## Screenshot grounding data
☆ ☆ ☆
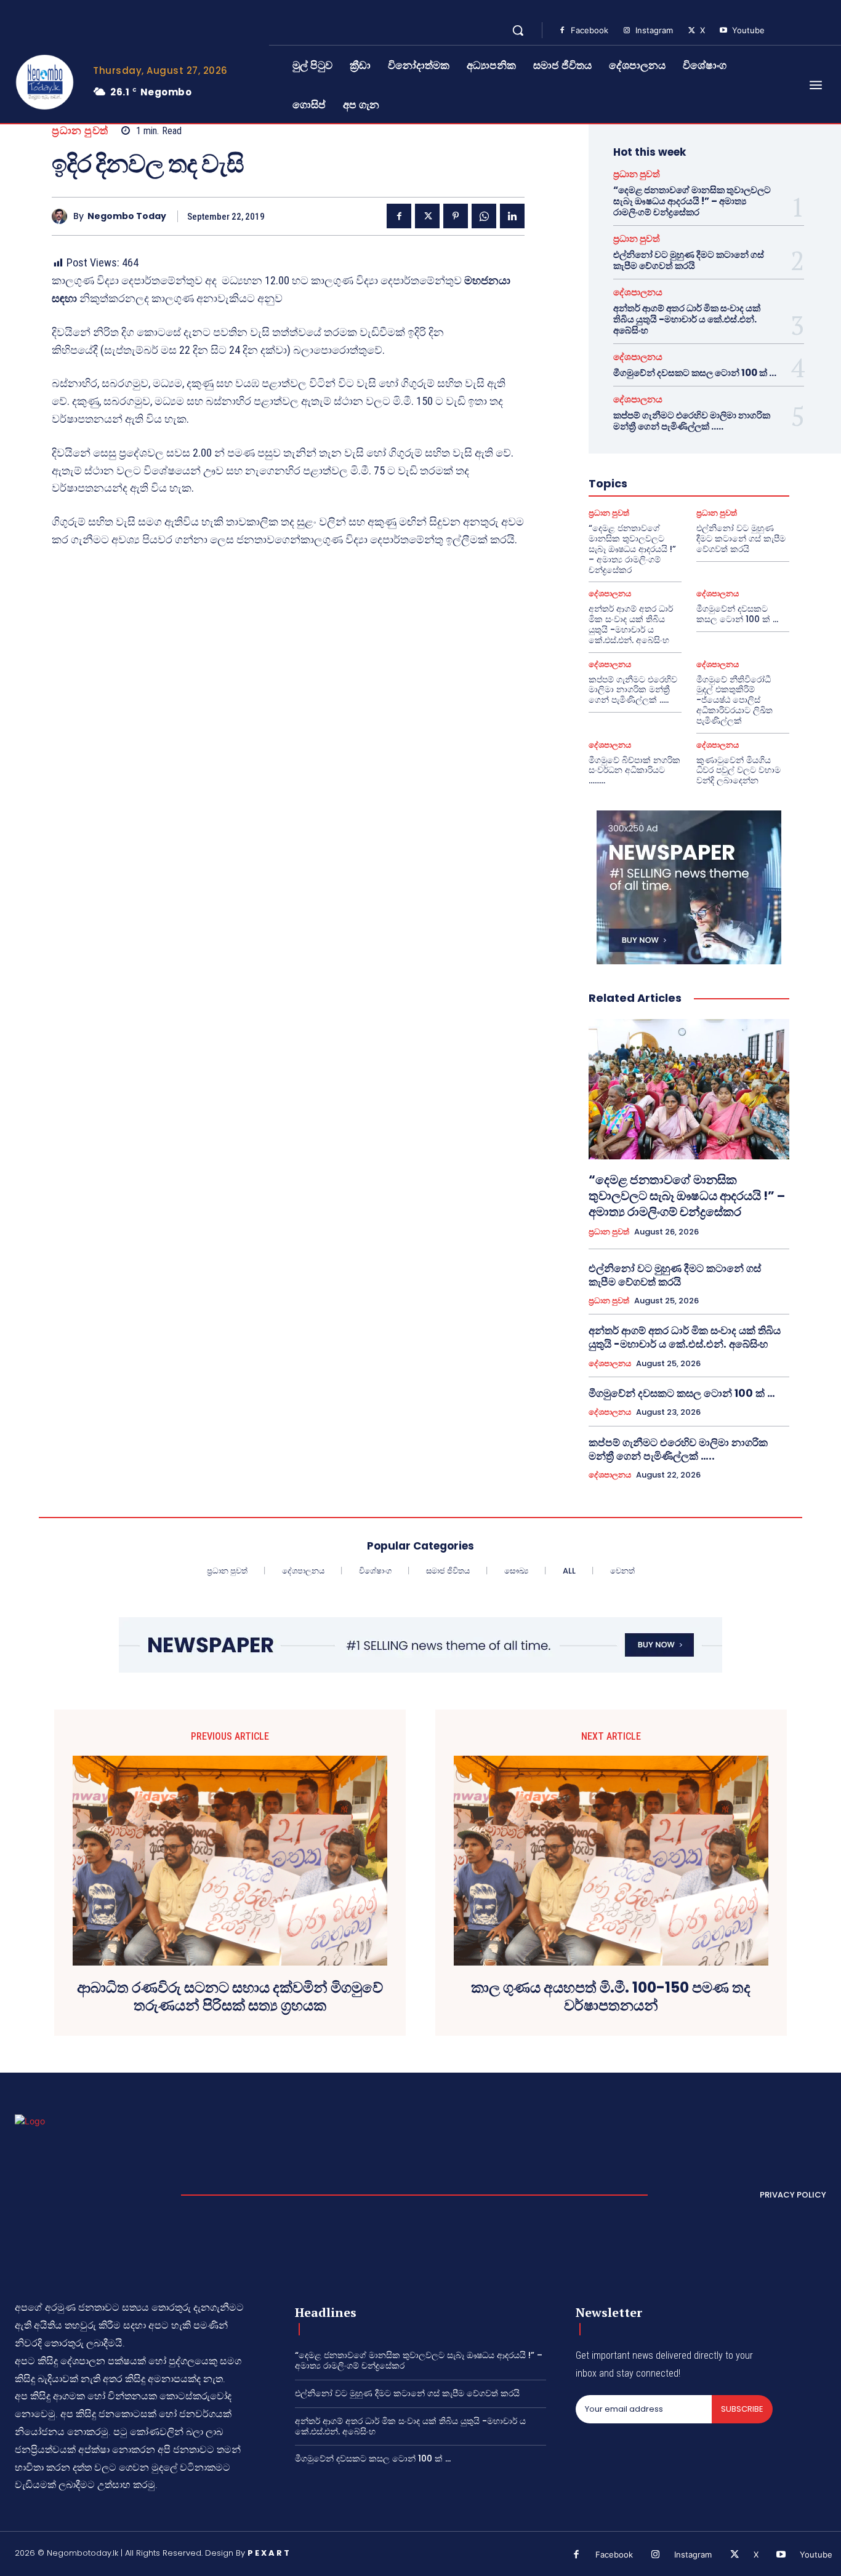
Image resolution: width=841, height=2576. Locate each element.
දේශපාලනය (637, 292)
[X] (691, 30)
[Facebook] (562, 30)
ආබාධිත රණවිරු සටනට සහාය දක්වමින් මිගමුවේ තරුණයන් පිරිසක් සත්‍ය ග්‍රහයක (230, 1997)
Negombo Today (126, 216)
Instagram (654, 30)
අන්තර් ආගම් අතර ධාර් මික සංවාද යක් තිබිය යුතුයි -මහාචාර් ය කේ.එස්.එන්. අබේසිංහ (686, 319)
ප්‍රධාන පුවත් (80, 131)
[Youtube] (723, 30)
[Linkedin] (512, 216)
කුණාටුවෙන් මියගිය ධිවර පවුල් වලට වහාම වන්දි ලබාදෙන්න (738, 770)
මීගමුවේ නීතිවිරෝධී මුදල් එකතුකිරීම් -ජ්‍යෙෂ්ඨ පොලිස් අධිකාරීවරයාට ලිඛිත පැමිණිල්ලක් (734, 700)
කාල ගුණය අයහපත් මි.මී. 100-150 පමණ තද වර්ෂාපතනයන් (610, 1997)
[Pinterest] (455, 216)
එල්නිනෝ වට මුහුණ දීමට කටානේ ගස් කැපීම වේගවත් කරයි (688, 260)
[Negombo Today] (62, 216)
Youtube (748, 30)
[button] (518, 30)
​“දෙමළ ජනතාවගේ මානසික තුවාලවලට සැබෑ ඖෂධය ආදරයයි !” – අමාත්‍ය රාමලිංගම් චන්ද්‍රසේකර (692, 200)
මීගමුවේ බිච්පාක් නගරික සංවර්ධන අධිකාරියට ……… (634, 770)
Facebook (589, 30)
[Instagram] (626, 30)
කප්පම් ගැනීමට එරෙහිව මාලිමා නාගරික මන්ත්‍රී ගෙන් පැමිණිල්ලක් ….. (691, 421)
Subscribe (742, 2409)
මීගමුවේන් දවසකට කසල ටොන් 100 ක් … (694, 372)
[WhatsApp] (484, 216)
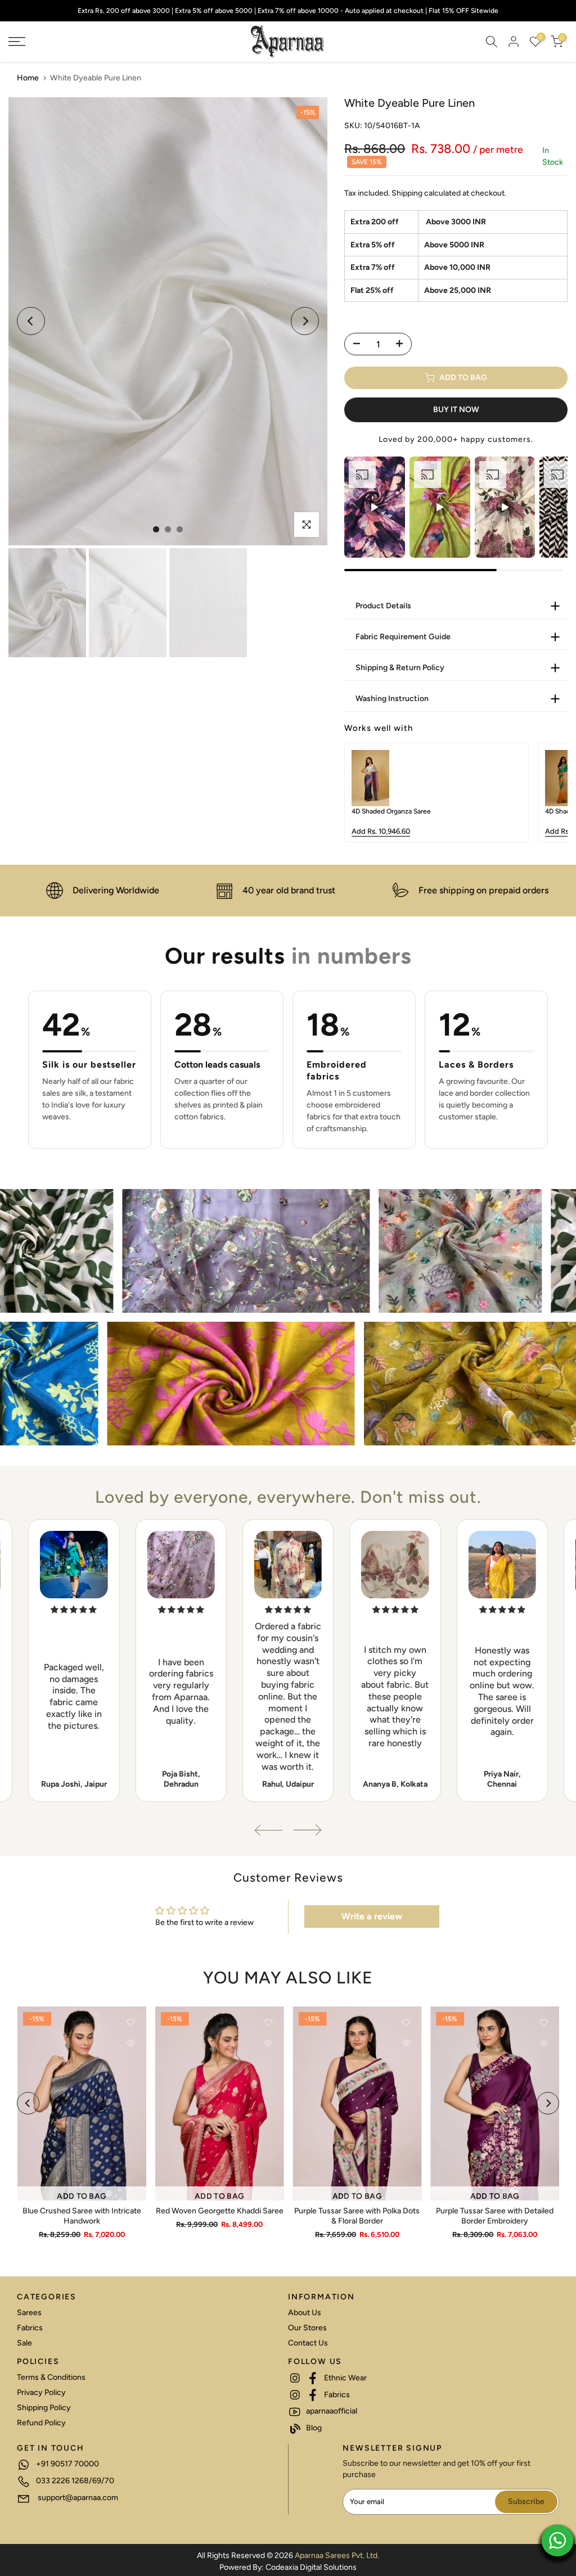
☆ ☆ ☆
## WHAT NEEDS TO BE DONE
Exactly the lines from the one with "[Linkedin] (512, 216)" through the end of the records should be written out, and only those. Pictures do not belong in the copy.

## ANSWER TO THIS EXERCISE
[Linkedin] (512, 216)
කුණාටුවෙන් මියගිය ධිවර පවුල් වලට වහාම වන්දි ලබාදෙන්න (738, 770)
මීගමුවේ නීතිවිරෝධී මුදල් එකතුකිරීම් -ජ්‍යෙෂ්ඨ පොලිස් අධිකාරීවරයාට ලිඛිත පැමිණිල්ලක් (734, 700)
කාල ගුණය අයහපත් මි.මී. 100-150 පමණ තද වර්ෂාපතනයන් (610, 1997)
[Pinterest] (455, 216)
එල්නිනෝ වට මුහුණ දීමට කටානේ ගස් කැපීම වේගවත් කරයි (688, 260)
[Negombo Today] (62, 216)
Youtube (748, 30)
[button] (518, 30)
​“දෙමළ ජනතාවගේ මානසික තුවාලවලට සැබෑ ඖෂධය ආදරයයි !” – අමාත්‍ය රාමලිංගම් චන්ද්‍රසේකර (692, 200)
මීගමුවේ බිච්පාක් නගරික සංවර්ධන අධිකාරියට ……… (634, 770)
Facebook (589, 30)
[Instagram] (626, 30)
කප්පම් ගැනීමට එරෙහිව මාලිමා නාගරික මන්ත්‍රී ගෙන් පැමිණිල්ලක් ….. (691, 421)
Subscribe (742, 2409)
මීගමුවේන් දවසකට කසල ටොන් 100 ක් … (694, 372)
[WhatsApp] (484, 216)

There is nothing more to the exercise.